▶ _Exercise a_
Answer these questions using the article on the Abu Walaa verdict:
(i) In which German town did the trial begin in 2017?
(ii) What prison sentence did prosecutors seek for Abu Walaa?
(iii) In what year did Abu Walaa arrive in Germany as an asylum seeker?

▶ _Text provided_
———
German ‘Daesh leader’ faces Wednesday verdict

German ‘Daesh leader’ faces Wednesday verdict

BERLIN, Feb 24 (NNN-AGENCIES) — A German court will hand down Wednesday its ruling in a case against Abu Walaa, a notorious Iraqi preacher believed to be the Daesh group’s de facto leader in Germany.

Ahmad Abdulaziz Abdullah Abdullah, better known as Abu Walaa, is accused of being “Daesh’ representative in Germany” and directing a network which radicalised young people in Europe and helped them travel to Iraq and Syria.

The Iraqi preacher, 37, is in the dock with three other men in a costly and high-security trial that began in 2017 in the northern German town of Celle.

Abu Walaa is charged for his membership of Daesh, while the other three defendants are accused of backing the organisation.

Prosecutors have sought a prison sentence of eleven and a half years for Abu Walaa.

The defence however demanded an acquittal, with Abu Walaa himself declining to make a closing statement last week.

Abu Walaa arrived in Germany as an asylum seeker in 2001, and was arrested in November 2016 after a long investigation by Germany’s security services.

Based in a mosque in Hildesheim, Lower Saxony, he is alleged to have recruited at least eight men — most of them “very young” — to Daesh, including a pair of German twin brothers who committed a bloody suicide attack in Iraq in 2015.

Dubbed the “preacher without a face” for his online videos in which he always appeared with his back to the camera, he is also alleged to have preached jihad at the since-closed Hildesheim mosque.

Among those who Abu Walaa allegedly helped radicalise was at least one of the three teenagers who were convicted of a 2016 bomb attack on a Sikh temple in Essen, western Germany.

Another notorious terrorist with possible links to Abu Walaa was Anis Amri, the Tunisian who killed 12 people when he drove a truck into a Berlin Christmas market in 2016.
———
▶ _Information shown_
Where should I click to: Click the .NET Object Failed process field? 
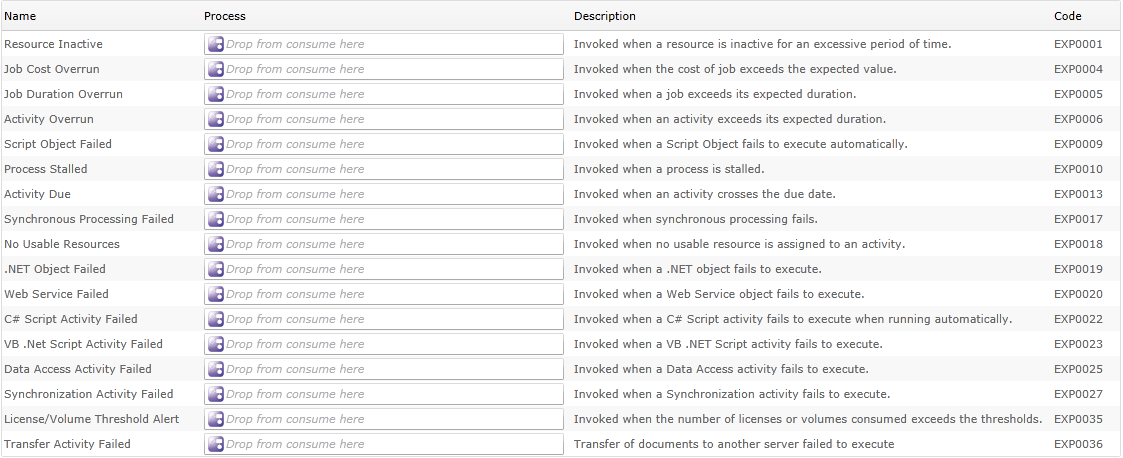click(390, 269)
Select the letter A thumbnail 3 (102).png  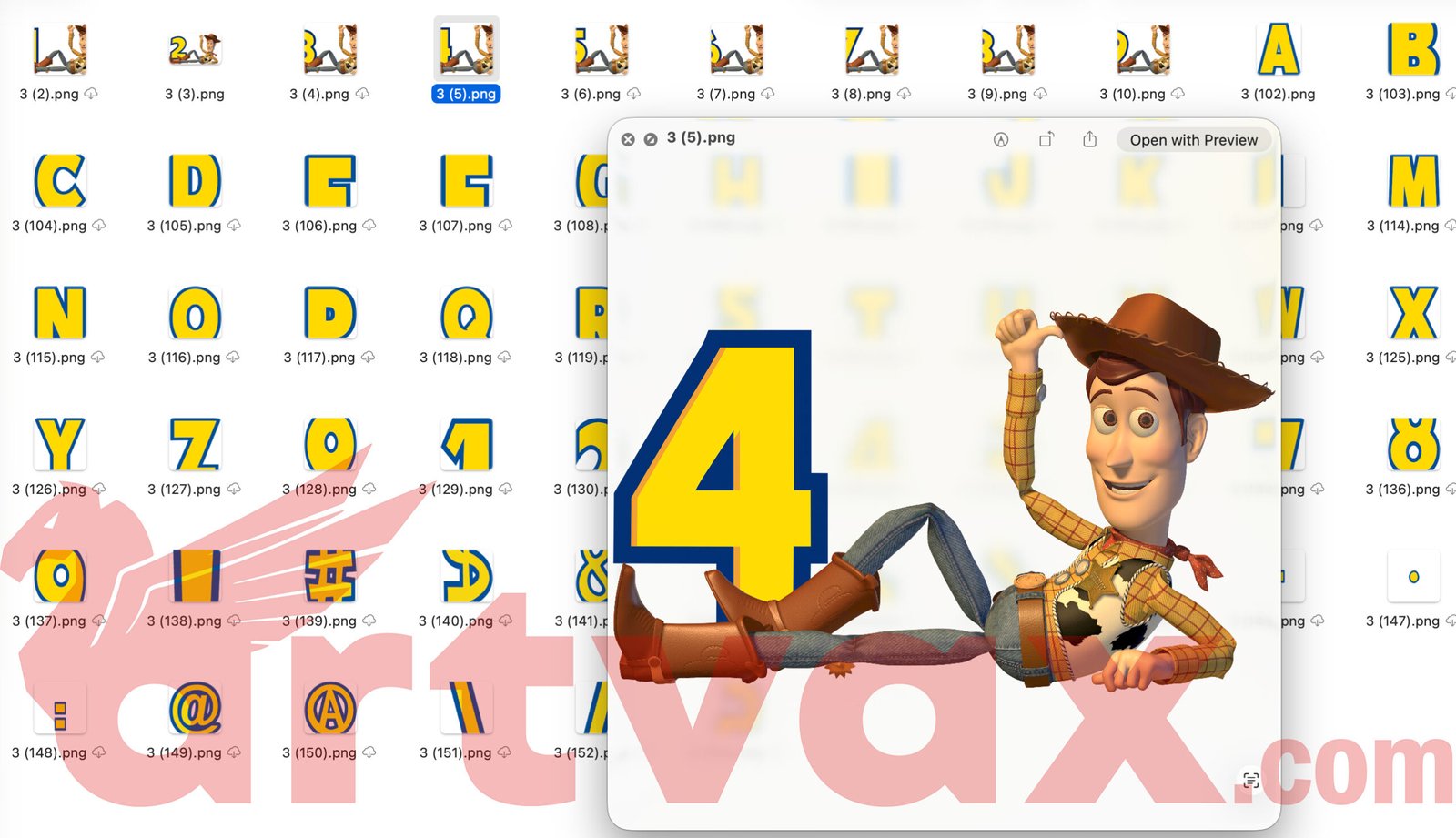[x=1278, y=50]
———
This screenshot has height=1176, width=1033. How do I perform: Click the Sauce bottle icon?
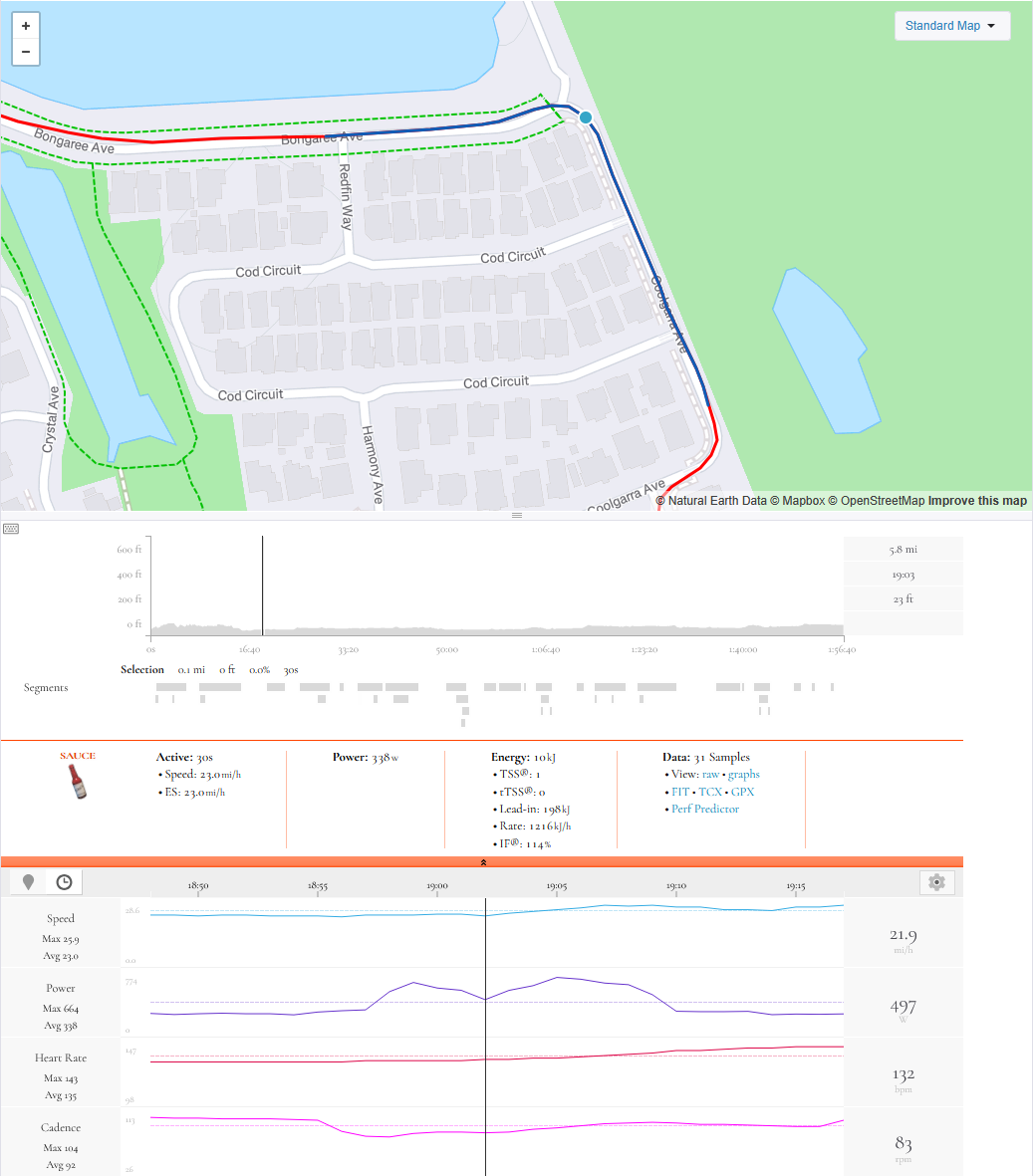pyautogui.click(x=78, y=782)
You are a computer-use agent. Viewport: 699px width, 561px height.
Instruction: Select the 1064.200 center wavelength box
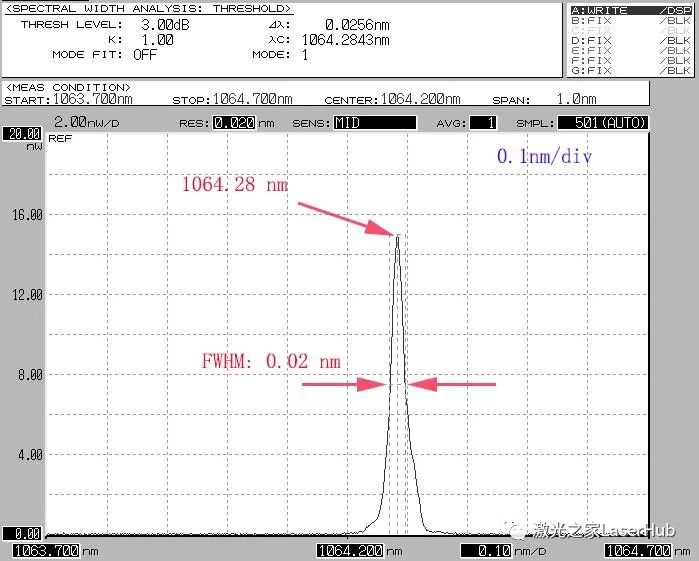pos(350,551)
———
▶ _Exercise b_
In the records, replace "Sauce bottle" with "condiment bottle" in the lines starting at the one containing "This screenshot has" and ending at the one containing "pos(350,551)", leaving everything else unchanged. Reproduce only those lines, and omit the pictures.

▶ _Expected output a_
(i) Celle
(ii) Eleven and a half years
(iii) 2001

▶ _Expected output b_
This screenshot has height=1176, width=1033. How do I perform: Click the condiment bottle icon?
pyautogui.click(x=78, y=782)
You are a computer-use agent. Viewport: 699px width, 561px height.
Instruction: Select the 1064.200 center wavelength box
pos(350,551)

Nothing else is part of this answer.